- _REQUIRED ACTIONS_:
(A) Decide whether each statement agrees with the phone system excerpt. Answer yes or no, and quote the words of the excerpt that settle it.
(i) The CODEC turns the analog signal into digital values that go to a digital signal processor.
(ii) In one embodiment, the radio waves must be exactly 900 megahertz.
(iii) Telephone line interface 112 measures how long the digital ring envelope lasts.
(B) Using the phone system excerpt, answer these questions.
(i) Where are the dialed-symbol values stored?
(ii) Which microcontrollers receive the digital ring detect envelope from telephone line interface 112?
(iii) What do incoming calls on telephone lines 100 and 102 begin with?
(C) Revise the part of the phone system excerpt that opens with the words containing "In its capacity" and closes with "is a valid ring signal.". Replace "input/output devices" with "connected devices".

- _PAGE EXCERPT_:
Currently, these individual features are not efficiently integrated into a single PC-based phone system and redundant components are often needed to achieve all of the features described above.
A method and apparatus logs outgoing phone symbols dialed from an extension. To log the phone symbols, a switching network is coupled to the phone lines and passes analog Dual Tone Multiple Frequency signals from the extension to a CODEC. The CODEC converts the analog signal it receives into a series of digital values that are passed to a digital signal processor. The digital signal processor decodes the series of digital values into a set of dialed-symbol values indicative of symbols dialed from the extension. The dialed-symbol values are packaged by a processing unit interface and transmitted to a processing unit where they are stored in a log database.
Base station 104 is connected to a personal computer 20 and communicates with a handset 110 either through a cord attached between base station 104 and the handset or through radio waves transmitted between base station 104 and handset 110. In one embodiment, the radio waves have a frequency in the range of 900 megahertz, although the particular frequency or frequencies used is not critical and one or more frequencies may be used. Additionally, the phone may operate on a single frequency or at multiple frequencies according to spread spectrum principles. Base station 104 acts as an interface between personal computer 20 and the phone lines of the central office, extension 106, and handset 110. Under this structure, personal computer 20, handset 110, and phone lines 100 and 102 can each be thought of as both an input device providing input to base station 104 and an output device receiving output from base station 104.
In its capacity as an interface between these input/output devices, base station 104 translates information provided by one of the input devices into a format acceptable for one of the output devices and routes the information to the appropriate output device. In addition, base station 104 generates original signals based on input signals that it receives.
Incoming calls on telephone lines 100 and 102 begin with a ring signal that includes a series of ring envelopes. This possible ring signal is received by telephone line interface 112 of base station 104, which examines the possible ring signal to determine if it is a valid ring signal.
Telephone line interface 112 examines the first ring envelope to determine if it has the proper voltage and frequency to possibly be considered a valid ring signal. If telephone line interface 112 determines that the ring signal may be a valid ring signal, it passes a digital ring detect envelope along a line 113 to microcontrollers 114 and 116 within base station 104. The digital ring detect envelope is a binary signal that has one value for the duration of a detected analog ring envelope and another value at all other times.
Microcontrollers 114 and 116 measure the duration of the digital ring envelope to ensure that the minimum duration of the envelope exists. If the envelope exists for a minimum amount of time, the ring signal is considered valid.

- _DATASET ENTRIES_:
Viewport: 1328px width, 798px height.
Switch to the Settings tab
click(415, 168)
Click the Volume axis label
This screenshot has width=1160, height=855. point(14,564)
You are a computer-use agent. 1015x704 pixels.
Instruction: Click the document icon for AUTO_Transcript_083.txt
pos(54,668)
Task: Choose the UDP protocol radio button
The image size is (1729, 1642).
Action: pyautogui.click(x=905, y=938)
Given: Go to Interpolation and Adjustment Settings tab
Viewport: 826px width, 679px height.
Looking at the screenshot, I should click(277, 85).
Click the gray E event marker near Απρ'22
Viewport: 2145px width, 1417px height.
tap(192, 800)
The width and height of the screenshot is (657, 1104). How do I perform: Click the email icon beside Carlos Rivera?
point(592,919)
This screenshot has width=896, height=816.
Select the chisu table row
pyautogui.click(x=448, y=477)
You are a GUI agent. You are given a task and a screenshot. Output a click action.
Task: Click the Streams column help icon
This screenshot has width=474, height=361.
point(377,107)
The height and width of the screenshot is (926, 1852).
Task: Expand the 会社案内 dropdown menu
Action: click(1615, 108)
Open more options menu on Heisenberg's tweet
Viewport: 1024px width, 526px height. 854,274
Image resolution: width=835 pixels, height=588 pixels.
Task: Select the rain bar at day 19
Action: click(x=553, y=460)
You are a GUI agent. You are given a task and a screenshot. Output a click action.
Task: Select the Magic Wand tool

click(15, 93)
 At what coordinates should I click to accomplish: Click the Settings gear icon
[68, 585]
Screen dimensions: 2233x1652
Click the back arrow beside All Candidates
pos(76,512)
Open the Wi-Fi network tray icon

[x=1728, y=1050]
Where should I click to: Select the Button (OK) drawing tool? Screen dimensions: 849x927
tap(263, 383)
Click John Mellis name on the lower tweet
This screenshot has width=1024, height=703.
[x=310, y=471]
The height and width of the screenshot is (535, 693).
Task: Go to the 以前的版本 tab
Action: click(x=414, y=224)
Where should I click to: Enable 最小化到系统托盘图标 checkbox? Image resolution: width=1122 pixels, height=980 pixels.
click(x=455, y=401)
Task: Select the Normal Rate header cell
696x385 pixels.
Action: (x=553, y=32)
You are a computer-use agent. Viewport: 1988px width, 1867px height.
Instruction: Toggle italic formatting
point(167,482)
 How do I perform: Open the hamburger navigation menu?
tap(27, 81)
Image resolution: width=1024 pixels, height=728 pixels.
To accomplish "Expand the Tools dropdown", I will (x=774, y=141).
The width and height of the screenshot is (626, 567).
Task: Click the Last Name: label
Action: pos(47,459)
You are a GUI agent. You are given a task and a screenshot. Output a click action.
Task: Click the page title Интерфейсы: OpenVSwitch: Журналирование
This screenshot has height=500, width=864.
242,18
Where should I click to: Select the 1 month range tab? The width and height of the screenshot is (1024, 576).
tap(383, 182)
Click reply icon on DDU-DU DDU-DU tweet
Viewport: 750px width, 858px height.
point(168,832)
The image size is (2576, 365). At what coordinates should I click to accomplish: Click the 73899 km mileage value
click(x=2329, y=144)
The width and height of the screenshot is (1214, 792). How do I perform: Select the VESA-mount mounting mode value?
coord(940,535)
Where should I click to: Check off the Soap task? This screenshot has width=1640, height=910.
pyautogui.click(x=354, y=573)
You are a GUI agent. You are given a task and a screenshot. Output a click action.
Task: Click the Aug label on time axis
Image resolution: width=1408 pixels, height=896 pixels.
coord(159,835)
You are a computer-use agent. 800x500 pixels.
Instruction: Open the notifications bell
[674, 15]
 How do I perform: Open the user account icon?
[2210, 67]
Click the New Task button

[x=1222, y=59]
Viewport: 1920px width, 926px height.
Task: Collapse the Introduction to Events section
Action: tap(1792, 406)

- _TASK-BY-TASK ANSWERS_:
(A)
(i) Yes: "The CODEC converts the analog signal it receives into a series of digital values that are passed to a digital signal processor."
(ii) No: "the particular frequency or frequencies used is not critical and one or more frequencies may be used."
(iii) No: "Microcontrollers 114 and 116 measure the duration of the digital ring envelope to ensure that the minimum duration of the envelope exists."

(B)
(i) They are stored in a log database at the processing unit.
(ii) Microcontrollers 114 and 116 receive it, along line 113.
(iii) They begin with a ring signal that includes a series of ring envelopes.

(C)
In its capacity as an interface between these connected devices, base station 104 translates information provided by one of the input devices into a format acceptable for one of the output devices and routes the information to the appropriate output device. In addition, base station 104 generates original signals based on input signals that it receives.
Incoming calls on telephone lines 100 and 102 begin with a ring signal that includes a series of ring envelopes. This possible ring signal is received by telephone line interface 112 of base station 104, which examines the possible ring signal to determine if it is a valid ring signal.